It was great to see folk gathering at Westminster Abbey to celebrate 75 years of the National Health Service.
Aneira Thomas, the first NHS baby, was there along with patients giving thanks for decades of life-saving treatments and relatives offering prayers for lost loved ones.
And, of course, there were the staff – the nurses, doctors, paramedics and others who provide the “cradle to the grave care” which seemed so miraculous in 1948.
It’s right that we celebrate our remarkable health professionals.
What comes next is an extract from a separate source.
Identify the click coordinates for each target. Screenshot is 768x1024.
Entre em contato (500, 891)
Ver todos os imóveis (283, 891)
Many of them risked their lives during Covid, leading the Queen to award the NHS a bravery medal.
Yet I feel uneasy when the institution itself is eulogised as “the jewel in Britain’s crown” or “the cornerstone of our shared identity”.
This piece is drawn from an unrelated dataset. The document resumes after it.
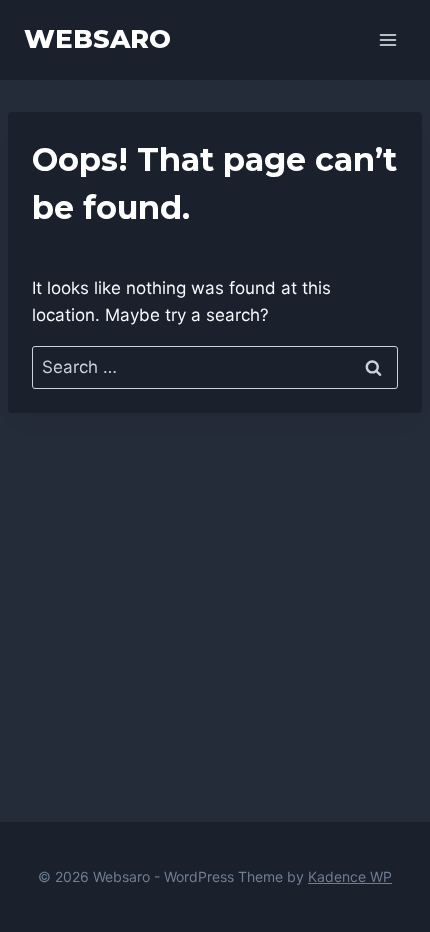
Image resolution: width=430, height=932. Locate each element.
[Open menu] (387, 39)
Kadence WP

The Dean of Westminster even said it “sets before us all the better angels of our nature”, adding: “Here is high principle translated into best practice.” And as the George Cross was borne into the Abbey on a cushion like some ancient holy relic, I realised we have to stop treating the NHS as a religion if we want to get it off its knees.
I thought of my mum, Gloria, proudly receiving her state-registered nurse medal in 1954. She joined the NHS a year after its birth as a 16-year-old cadet.
And when she qualified, the hospital boss gave a rousing speech reminding nurses they were “lineal descendants” of the saintly Florence Nightingale with a holy job to do.
I read the newspaper cutting about it again today.
Nurses, he said, “require compassion, forbearance, toleration and all the things that make up the word charity”.
Matron agreed, saying their vocation was one of “discipline and self-sacrifice”.
No wonder we came to see our nurses as angels – handmaidens serving at the high altar of the NHS.
Rather than as highly trained professionals serving a system that was never designed to cope with the life to come.
I wanted to be an angel, like my mum, and took up nursing at 18. But I soon realised I didn’t have a hope in hell of meeting the challenges of real nursing.
By 1982, the NHS was already a victim of its own success as modern medical advances kept everyone alive longer with a wider variety of costly conditions.
Today, there are 7.4 million people waiting for treatment and not enough staff, beds or equipment.
And if health spending continues on its current trajectory, we’ll be forking out a fifth of our entire gross domestic product on it by 2060, which simply isn’t sustainable.
So, Shadow Health Secretary Wes Streeting is right to remind us that the NHS is “a service, not a shrine” and without reform it is destined to die a slow, painful death.
And I agree with former Health Secretary Sajid Javid that we need a royal commission to decide the way forward for this “frozen in time” service.
But before that, we all need to examine our own beliefs about the NHS.
We must stop treating the institution like a religion and keep faith with the individuals.
They’re not angels but they do work minor miracles every day, for which we are eternally thankful.
And if the NHS is to survive for another 75 years we need to serve THEM better.